_What to work on:_ Give back exactly the lines from the "This screenshot has height=882, width=753." line to the final line of the records, and only those, minus any pictures.

(Dataset records)
______

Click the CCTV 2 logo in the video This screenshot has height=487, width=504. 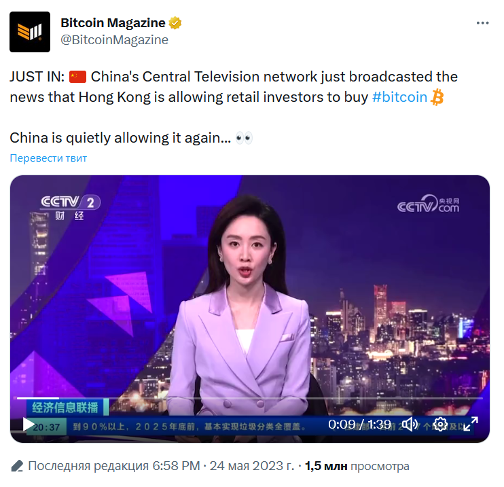pos(71,207)
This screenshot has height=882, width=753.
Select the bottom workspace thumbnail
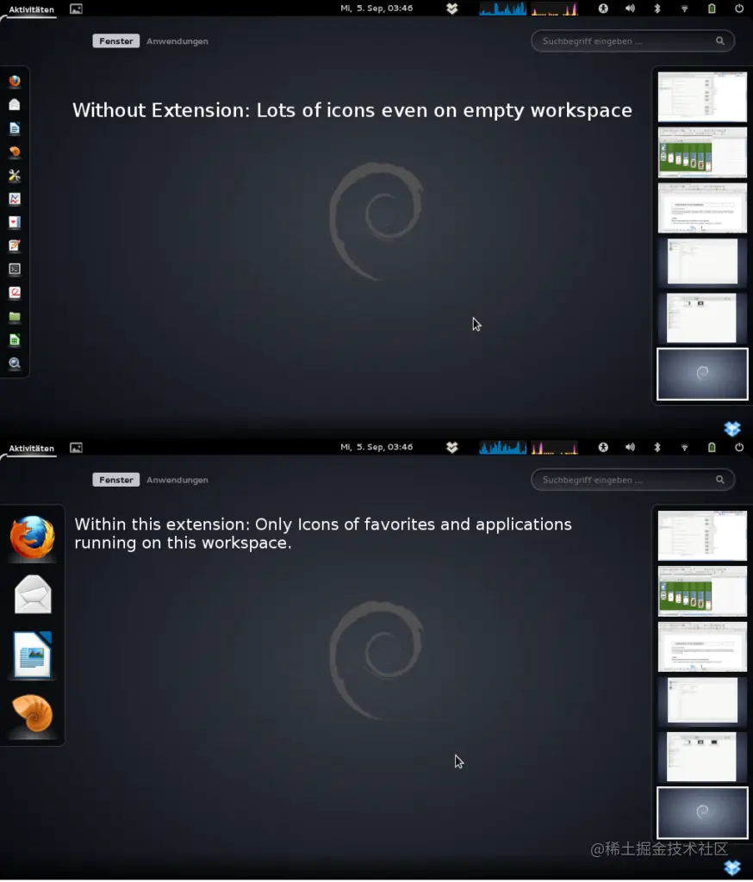702,374
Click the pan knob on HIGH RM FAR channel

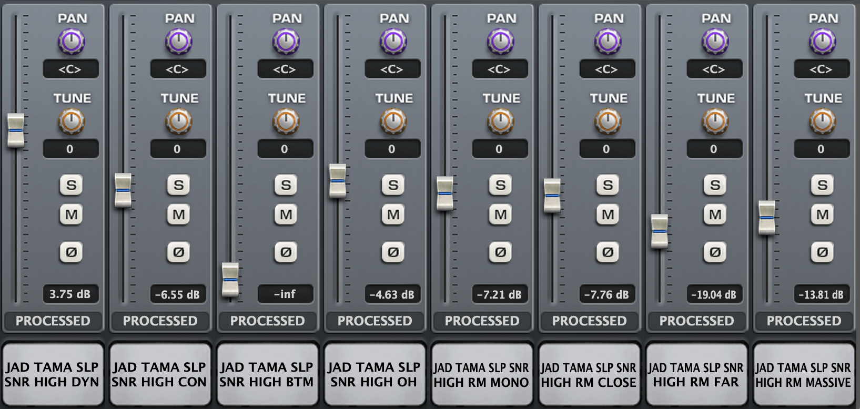pos(715,42)
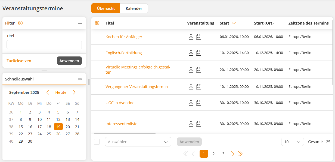Click participant icon for UGC in Avendoo
335x162 pixels.
coord(191,103)
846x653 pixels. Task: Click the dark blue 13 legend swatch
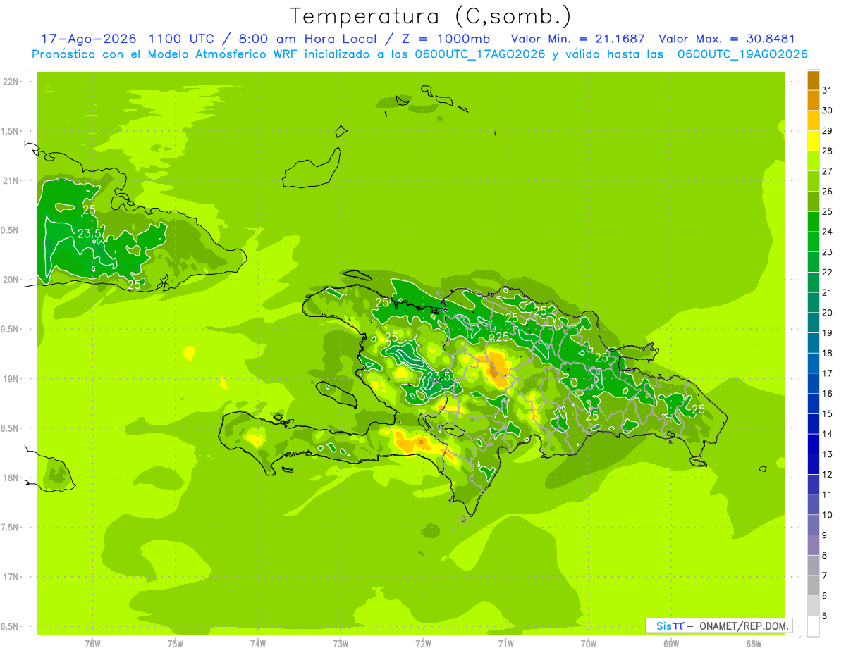coord(813,444)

______

_Solved exercise:_
This screenshot has height=882, width=753.
Select the bottom workspace thumbnail
702,374
Click the pan knob on HIGH RM FAR channel

pos(715,42)
Click participant icon for UGC in Avendoo
335x162 pixels.
coord(191,103)
846x653 pixels. Task: Click the dark blue 13 legend swatch
coord(813,444)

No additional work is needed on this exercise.